Record set ::
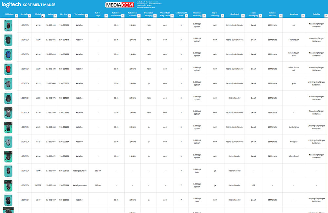Click manufacturer number cell 910-005784
This screenshot has width=328, height=213.
[64, 185]
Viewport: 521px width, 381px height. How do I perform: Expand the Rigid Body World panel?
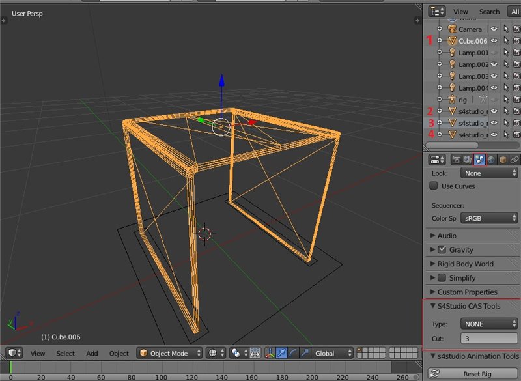[x=465, y=264]
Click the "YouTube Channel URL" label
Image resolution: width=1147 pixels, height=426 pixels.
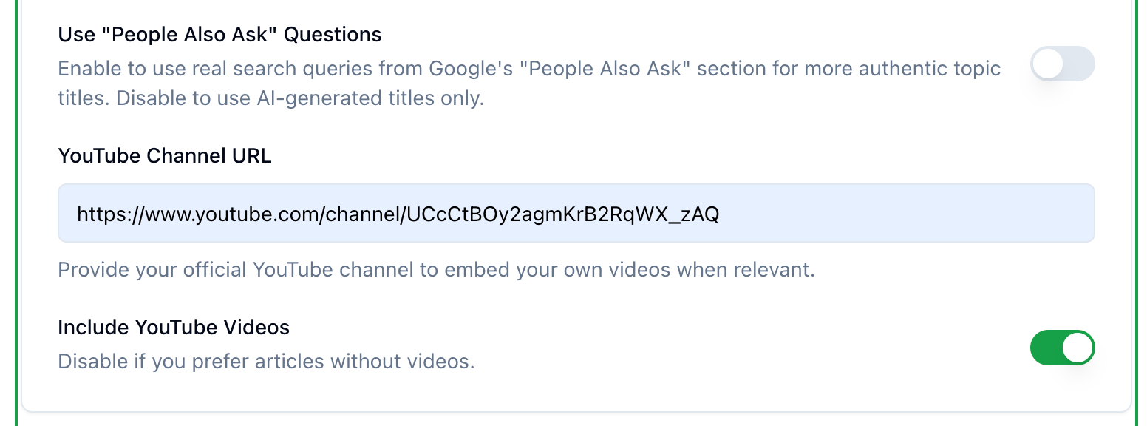tap(165, 156)
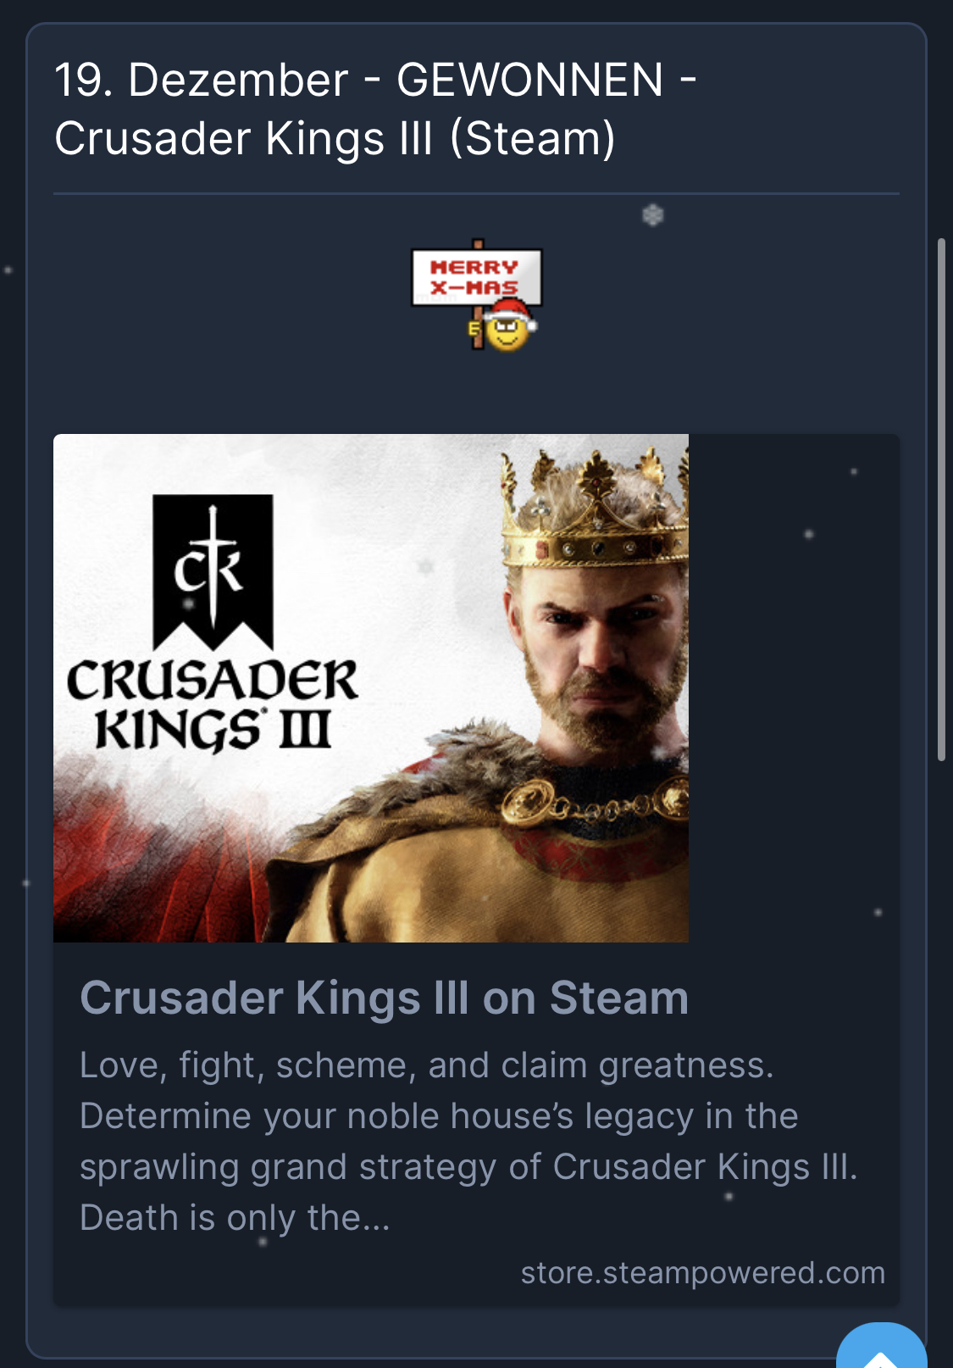953x1368 pixels.
Task: Open the 'Crusader Kings III on Steam' link
Action: pyautogui.click(x=384, y=998)
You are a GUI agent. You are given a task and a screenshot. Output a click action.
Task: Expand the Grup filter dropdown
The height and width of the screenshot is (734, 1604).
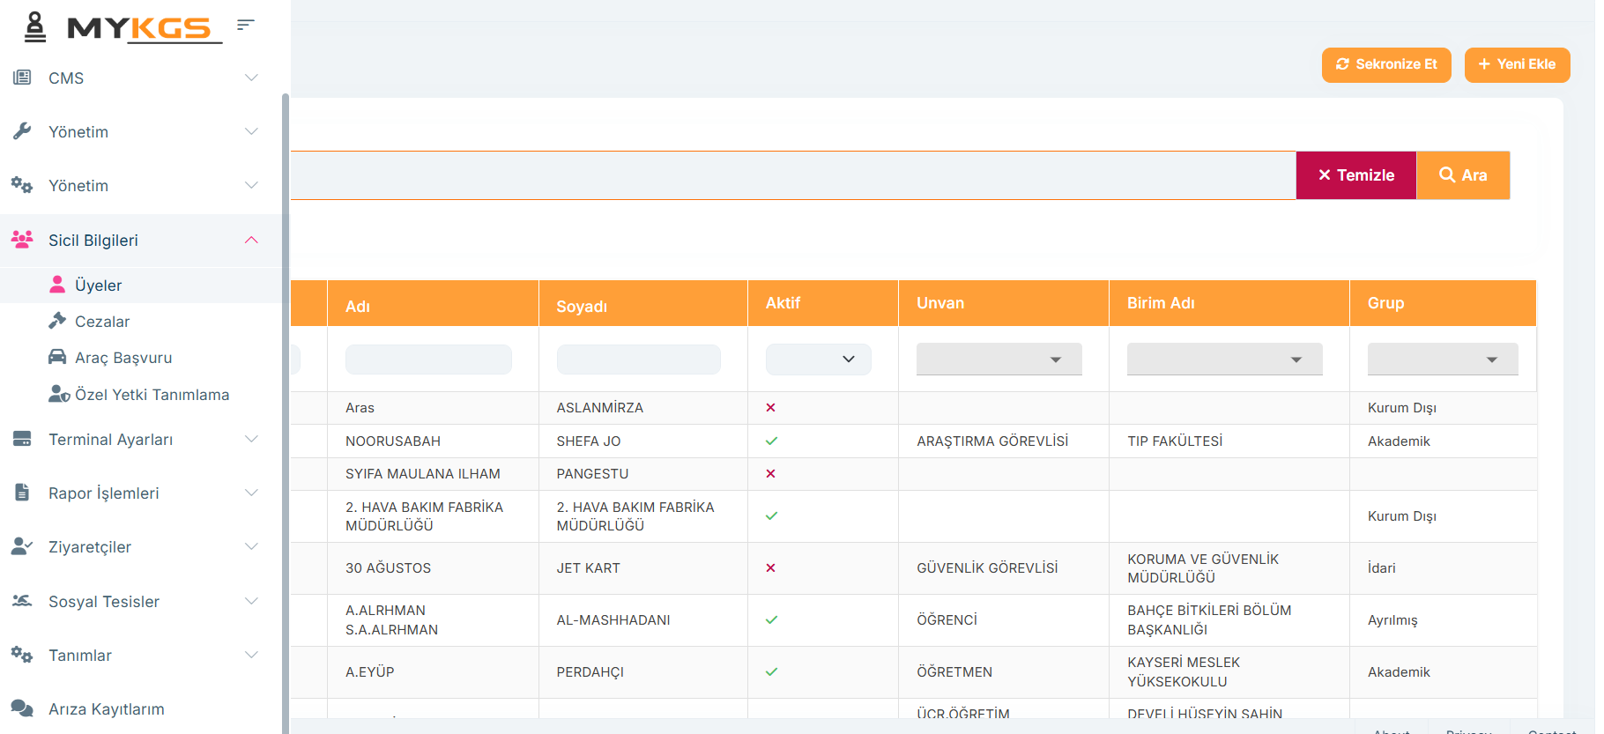click(x=1442, y=360)
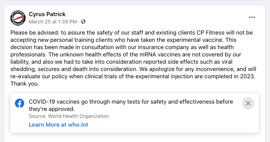The image size is (270, 142).
Task: Open the three-dot post options menu
Action: click(x=252, y=17)
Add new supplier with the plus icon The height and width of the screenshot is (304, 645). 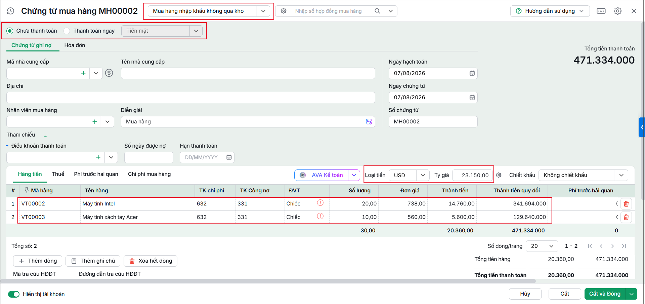(83, 73)
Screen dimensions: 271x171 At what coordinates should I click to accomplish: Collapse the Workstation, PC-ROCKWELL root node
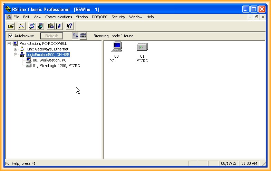9,44
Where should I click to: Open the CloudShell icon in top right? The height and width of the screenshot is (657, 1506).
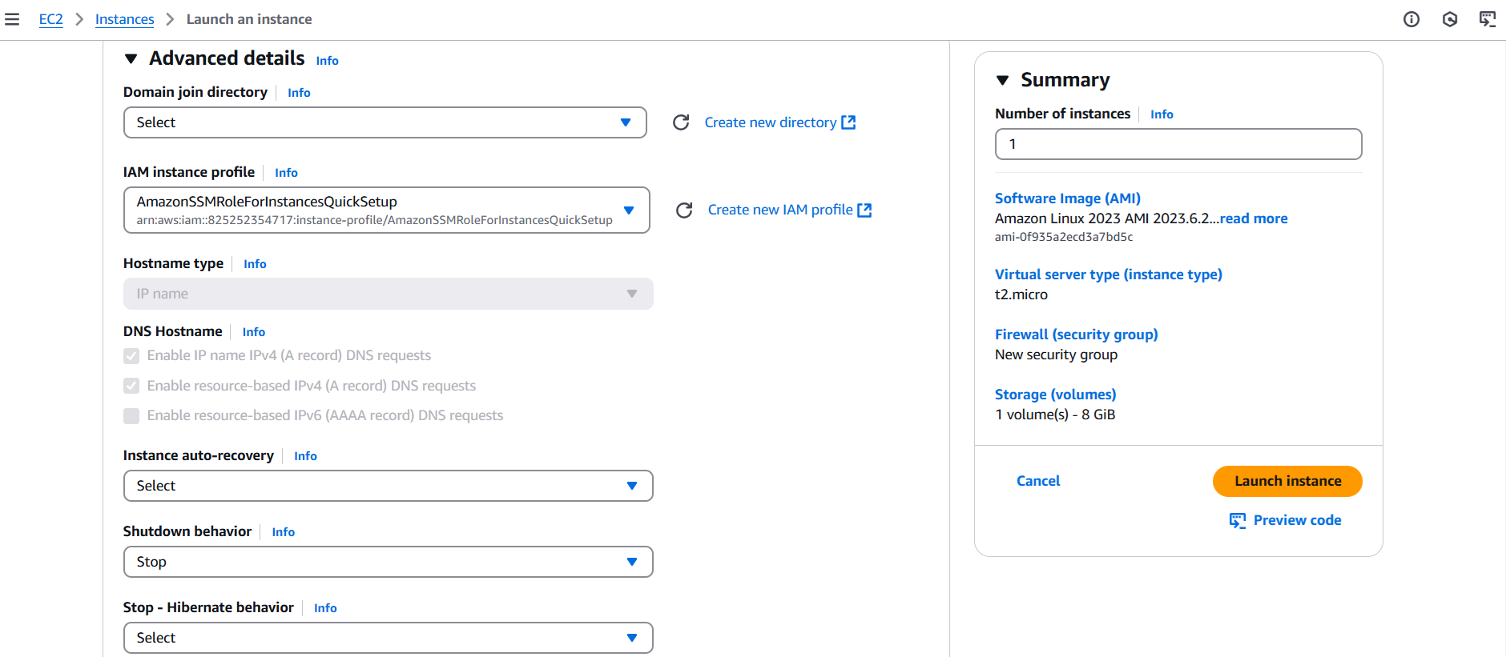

Exercise goal ::
Transcribe exactly the lines from the one containing "Screen dimensions: 271x171" through the last line of the records above, and nothing else. Leave out the pictures.

Output for this exercise ::
Screen dimensions: 271x171 At what coordinates should I click to accomplish: Collapse the Workstation, PC-ROCKWELL root node
9,44
Where should I click to: Open the CloudShell icon in top right? The height and width of the screenshot is (657, 1506).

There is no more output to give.